> [ASSIGNMENT] The lines to reproduce run from the first one below to the line containing "Mail (11, 2571)", both included. Reproduce them exactly and nothing else.
# # # #
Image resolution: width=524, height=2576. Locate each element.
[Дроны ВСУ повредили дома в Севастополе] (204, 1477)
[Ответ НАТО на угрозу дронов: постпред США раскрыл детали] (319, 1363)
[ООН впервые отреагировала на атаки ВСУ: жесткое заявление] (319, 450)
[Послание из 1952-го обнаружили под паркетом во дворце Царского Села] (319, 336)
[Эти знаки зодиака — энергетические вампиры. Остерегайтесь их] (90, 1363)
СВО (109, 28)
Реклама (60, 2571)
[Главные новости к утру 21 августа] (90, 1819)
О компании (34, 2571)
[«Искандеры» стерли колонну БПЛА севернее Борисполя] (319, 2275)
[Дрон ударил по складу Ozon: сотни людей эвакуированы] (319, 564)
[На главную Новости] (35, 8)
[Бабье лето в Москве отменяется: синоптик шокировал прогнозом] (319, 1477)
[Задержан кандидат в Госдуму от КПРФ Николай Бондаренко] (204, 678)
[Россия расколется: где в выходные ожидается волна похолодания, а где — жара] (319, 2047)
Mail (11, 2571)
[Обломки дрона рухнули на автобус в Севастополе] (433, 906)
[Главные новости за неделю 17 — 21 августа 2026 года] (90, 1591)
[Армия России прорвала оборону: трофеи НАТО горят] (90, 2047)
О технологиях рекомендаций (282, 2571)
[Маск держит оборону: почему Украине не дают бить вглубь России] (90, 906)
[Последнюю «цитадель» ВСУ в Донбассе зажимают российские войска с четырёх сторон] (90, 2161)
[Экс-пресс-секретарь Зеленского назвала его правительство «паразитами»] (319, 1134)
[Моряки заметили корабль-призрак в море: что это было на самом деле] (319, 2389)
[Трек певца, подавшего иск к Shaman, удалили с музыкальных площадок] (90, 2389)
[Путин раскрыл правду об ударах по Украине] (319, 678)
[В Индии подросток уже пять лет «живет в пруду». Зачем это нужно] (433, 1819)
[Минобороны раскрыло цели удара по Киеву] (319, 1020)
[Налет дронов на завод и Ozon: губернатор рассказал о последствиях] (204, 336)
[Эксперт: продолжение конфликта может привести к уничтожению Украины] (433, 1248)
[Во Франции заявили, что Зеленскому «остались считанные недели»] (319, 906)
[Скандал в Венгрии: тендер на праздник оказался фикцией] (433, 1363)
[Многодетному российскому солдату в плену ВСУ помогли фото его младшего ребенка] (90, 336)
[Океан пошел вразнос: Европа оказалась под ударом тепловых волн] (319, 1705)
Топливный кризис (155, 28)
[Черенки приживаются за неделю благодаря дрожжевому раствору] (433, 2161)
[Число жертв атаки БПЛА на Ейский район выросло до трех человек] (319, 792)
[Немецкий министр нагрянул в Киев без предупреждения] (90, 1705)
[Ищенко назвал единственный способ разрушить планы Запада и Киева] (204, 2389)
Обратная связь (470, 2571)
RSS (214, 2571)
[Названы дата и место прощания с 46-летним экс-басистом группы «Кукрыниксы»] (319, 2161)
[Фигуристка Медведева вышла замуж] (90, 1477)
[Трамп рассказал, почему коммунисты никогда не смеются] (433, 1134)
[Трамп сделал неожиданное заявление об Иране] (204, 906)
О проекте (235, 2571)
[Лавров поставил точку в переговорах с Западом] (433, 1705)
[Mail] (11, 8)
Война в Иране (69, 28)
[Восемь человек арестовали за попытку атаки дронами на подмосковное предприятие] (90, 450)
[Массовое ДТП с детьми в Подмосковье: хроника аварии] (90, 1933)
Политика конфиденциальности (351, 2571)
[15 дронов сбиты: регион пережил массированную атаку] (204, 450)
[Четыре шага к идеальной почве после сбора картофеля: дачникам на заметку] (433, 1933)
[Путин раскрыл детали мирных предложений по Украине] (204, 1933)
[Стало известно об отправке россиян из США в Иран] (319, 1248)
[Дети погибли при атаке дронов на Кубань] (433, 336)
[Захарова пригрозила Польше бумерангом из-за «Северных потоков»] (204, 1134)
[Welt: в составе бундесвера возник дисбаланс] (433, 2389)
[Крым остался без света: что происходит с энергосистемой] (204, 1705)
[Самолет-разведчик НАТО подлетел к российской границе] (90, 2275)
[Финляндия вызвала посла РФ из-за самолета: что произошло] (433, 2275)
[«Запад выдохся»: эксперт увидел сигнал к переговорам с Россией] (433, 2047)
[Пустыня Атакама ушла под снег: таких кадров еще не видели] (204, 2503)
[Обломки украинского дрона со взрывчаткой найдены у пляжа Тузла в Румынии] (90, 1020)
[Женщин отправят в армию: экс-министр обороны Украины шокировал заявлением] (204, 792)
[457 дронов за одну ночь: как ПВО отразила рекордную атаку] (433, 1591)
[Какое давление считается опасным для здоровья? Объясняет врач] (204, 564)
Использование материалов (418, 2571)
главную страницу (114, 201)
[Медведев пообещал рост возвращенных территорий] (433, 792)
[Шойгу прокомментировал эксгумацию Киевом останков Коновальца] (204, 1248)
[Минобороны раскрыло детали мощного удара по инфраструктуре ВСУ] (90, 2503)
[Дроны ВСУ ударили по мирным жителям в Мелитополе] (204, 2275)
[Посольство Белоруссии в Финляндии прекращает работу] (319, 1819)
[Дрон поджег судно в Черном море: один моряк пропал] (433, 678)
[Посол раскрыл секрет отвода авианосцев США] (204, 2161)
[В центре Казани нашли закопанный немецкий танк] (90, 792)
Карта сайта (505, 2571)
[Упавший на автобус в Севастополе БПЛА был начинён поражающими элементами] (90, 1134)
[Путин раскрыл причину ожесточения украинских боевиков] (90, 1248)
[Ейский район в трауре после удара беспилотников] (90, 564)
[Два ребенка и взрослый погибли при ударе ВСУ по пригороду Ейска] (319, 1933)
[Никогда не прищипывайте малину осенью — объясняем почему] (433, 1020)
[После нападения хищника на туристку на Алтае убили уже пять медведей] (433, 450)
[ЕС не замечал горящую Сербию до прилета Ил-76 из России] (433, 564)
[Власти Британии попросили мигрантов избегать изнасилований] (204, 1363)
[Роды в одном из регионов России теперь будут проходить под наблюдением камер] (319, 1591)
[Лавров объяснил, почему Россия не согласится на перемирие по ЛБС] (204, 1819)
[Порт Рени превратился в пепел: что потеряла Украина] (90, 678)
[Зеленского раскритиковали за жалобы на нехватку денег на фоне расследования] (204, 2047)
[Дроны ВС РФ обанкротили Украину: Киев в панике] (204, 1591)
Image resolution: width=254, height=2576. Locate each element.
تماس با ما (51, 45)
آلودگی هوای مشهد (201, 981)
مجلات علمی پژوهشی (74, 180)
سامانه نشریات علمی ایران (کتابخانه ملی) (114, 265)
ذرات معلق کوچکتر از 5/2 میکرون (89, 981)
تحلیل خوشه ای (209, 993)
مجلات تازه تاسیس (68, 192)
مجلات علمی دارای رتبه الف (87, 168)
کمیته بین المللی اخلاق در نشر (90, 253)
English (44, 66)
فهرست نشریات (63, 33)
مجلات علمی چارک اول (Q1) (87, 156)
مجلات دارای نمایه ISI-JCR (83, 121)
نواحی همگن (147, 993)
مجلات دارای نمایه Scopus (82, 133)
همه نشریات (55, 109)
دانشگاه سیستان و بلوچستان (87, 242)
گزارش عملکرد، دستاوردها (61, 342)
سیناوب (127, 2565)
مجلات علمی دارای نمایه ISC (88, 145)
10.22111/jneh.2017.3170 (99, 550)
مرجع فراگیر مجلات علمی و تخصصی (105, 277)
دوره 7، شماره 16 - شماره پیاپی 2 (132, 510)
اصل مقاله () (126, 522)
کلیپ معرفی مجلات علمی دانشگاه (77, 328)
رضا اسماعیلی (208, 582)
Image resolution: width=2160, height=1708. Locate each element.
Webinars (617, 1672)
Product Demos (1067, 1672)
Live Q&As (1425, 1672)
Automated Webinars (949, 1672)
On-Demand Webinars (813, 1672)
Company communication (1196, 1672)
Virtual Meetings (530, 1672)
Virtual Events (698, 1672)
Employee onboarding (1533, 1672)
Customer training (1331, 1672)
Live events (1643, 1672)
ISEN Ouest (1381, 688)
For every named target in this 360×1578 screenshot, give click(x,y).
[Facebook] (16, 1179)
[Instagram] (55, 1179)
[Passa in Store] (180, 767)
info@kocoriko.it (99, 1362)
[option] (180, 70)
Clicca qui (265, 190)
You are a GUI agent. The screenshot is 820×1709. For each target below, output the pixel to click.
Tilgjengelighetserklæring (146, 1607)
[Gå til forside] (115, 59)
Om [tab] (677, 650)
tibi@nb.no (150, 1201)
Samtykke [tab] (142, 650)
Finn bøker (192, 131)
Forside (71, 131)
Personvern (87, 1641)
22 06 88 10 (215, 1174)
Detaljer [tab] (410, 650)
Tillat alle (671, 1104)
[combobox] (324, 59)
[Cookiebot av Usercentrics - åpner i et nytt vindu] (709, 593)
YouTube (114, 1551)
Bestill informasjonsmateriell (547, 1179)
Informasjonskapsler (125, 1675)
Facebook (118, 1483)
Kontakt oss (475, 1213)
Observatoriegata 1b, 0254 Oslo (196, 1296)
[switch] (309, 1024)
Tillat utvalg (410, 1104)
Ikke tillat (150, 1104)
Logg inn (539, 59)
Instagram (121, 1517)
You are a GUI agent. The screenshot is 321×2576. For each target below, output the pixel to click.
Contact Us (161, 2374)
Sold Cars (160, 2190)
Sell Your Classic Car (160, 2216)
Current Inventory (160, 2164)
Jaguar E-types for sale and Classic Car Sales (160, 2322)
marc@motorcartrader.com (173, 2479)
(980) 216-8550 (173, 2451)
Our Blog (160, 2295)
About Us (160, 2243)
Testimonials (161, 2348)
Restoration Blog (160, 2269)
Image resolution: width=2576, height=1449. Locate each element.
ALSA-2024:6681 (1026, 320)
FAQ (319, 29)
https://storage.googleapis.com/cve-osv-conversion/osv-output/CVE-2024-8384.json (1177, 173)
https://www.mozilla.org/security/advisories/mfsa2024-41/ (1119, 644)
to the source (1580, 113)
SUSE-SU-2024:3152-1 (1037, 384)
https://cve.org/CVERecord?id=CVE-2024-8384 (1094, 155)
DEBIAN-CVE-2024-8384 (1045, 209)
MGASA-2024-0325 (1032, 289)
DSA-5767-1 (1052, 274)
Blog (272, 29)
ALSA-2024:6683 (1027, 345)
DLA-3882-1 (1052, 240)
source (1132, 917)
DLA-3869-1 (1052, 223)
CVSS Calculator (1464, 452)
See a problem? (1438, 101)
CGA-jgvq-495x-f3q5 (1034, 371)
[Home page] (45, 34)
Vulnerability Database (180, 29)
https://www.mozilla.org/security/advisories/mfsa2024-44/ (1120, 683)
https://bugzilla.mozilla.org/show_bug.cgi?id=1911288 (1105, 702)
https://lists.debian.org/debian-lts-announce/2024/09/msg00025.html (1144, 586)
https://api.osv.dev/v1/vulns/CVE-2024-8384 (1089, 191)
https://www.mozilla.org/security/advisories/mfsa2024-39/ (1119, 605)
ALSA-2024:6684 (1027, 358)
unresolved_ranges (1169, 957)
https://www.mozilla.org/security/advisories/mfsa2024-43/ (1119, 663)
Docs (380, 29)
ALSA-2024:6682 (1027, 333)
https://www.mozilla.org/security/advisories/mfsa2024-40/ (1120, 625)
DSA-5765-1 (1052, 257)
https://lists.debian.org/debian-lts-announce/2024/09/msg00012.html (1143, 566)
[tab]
# # # #
> [RESULT]
Image resolution: width=524, height=2576. Locate each element.
[Дроны ВСУ повредили дома в Севастополе] (204, 1477)
[Ответ НАТО на угрозу дронов: постпред США раскрыл детали] (319, 1363)
[ООН впервые отреагировала на атаки ВСУ: жесткое заявление] (319, 450)
[Послание из 1952-го обнаружили под паркетом во дворце Царского Села] (319, 336)
[Эти знаки зодиака — энергетические вампиры. Остерегайтесь их] (90, 1363)
СВО (109, 28)
Реклама (60, 2571)
[Главные новости к утру 21 августа] (90, 1819)
О компании (34, 2571)
[«Искандеры» стерли колонну БПЛА севернее Борисполя] (319, 2275)
[Дрон ударил по складу Ozon: сотни людей эвакуированы] (319, 564)
[На главную Новости] (35, 8)
[Бабье лето в Москве отменяется: синоптик шокировал прогнозом] (319, 1477)
[Задержан кандидат в Госдуму от КПРФ Николай Бондаренко] (204, 678)
[Россия расколется: где в выходные ожидается волна похолодания, а где — жара] (319, 2047)
Mail (11, 2571)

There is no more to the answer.